The big thing I see is that my community is hit hard with screams of protest from the outside for that type of behavior, yet I see little problem being aimed at a single person who decides to “date” around, even when it involves sex with several partners. I am thinking bias here!
August McLaughlin says
Sounds like you’re doing some very important exploring, Scott! You’re so right about judgment from folks who simply don’t understand. There should be no shame in embracing who we are, our desires and relationship preferences included.

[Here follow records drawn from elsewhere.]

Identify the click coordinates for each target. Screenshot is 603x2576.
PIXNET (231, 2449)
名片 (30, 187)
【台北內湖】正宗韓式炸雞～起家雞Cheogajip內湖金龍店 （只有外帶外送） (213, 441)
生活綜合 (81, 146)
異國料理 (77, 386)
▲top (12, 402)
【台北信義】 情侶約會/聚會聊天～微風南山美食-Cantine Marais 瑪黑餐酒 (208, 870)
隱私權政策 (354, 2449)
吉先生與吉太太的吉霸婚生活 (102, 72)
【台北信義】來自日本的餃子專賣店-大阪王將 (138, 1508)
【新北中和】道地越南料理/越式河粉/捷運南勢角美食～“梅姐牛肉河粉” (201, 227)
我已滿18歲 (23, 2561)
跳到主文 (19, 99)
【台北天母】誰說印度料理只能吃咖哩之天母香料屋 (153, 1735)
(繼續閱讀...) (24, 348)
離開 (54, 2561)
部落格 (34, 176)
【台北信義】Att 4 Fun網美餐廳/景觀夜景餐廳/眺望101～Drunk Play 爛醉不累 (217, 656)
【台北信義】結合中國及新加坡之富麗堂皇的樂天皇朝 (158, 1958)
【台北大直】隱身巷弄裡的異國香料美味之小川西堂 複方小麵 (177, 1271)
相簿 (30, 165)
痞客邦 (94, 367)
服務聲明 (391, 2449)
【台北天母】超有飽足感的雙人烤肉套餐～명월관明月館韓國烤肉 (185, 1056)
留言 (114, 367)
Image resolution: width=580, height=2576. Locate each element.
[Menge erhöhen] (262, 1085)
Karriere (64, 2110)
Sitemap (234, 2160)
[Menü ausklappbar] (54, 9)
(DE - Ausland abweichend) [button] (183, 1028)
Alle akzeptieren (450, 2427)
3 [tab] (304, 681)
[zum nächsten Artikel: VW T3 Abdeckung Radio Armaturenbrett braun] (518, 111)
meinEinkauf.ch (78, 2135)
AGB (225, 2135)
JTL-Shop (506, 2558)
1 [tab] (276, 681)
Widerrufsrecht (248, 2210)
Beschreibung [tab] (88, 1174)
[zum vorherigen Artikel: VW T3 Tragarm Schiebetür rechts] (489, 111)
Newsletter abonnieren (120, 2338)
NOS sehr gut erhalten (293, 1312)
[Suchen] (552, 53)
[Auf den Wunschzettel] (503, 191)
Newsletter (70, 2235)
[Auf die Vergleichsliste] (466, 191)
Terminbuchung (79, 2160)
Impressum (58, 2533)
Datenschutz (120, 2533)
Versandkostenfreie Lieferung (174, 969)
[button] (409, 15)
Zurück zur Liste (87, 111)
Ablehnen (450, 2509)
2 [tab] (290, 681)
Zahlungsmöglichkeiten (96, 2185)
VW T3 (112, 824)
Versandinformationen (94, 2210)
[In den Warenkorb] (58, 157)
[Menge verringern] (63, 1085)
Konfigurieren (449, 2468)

I’m so glad to hear that you’re feeling more secure in yourself. Keep up the good work!
Melita Noel says
Loved this post, August!
As someone who has researched, and practiced polyamory and non-monogamy, for many years, I enjoy hearing how others are exploring it.
Thanks for your thought-provoking take on it!
August McLaughlin says
That means so much, Melita, especially from someone who’s been living and researching it. Cheers!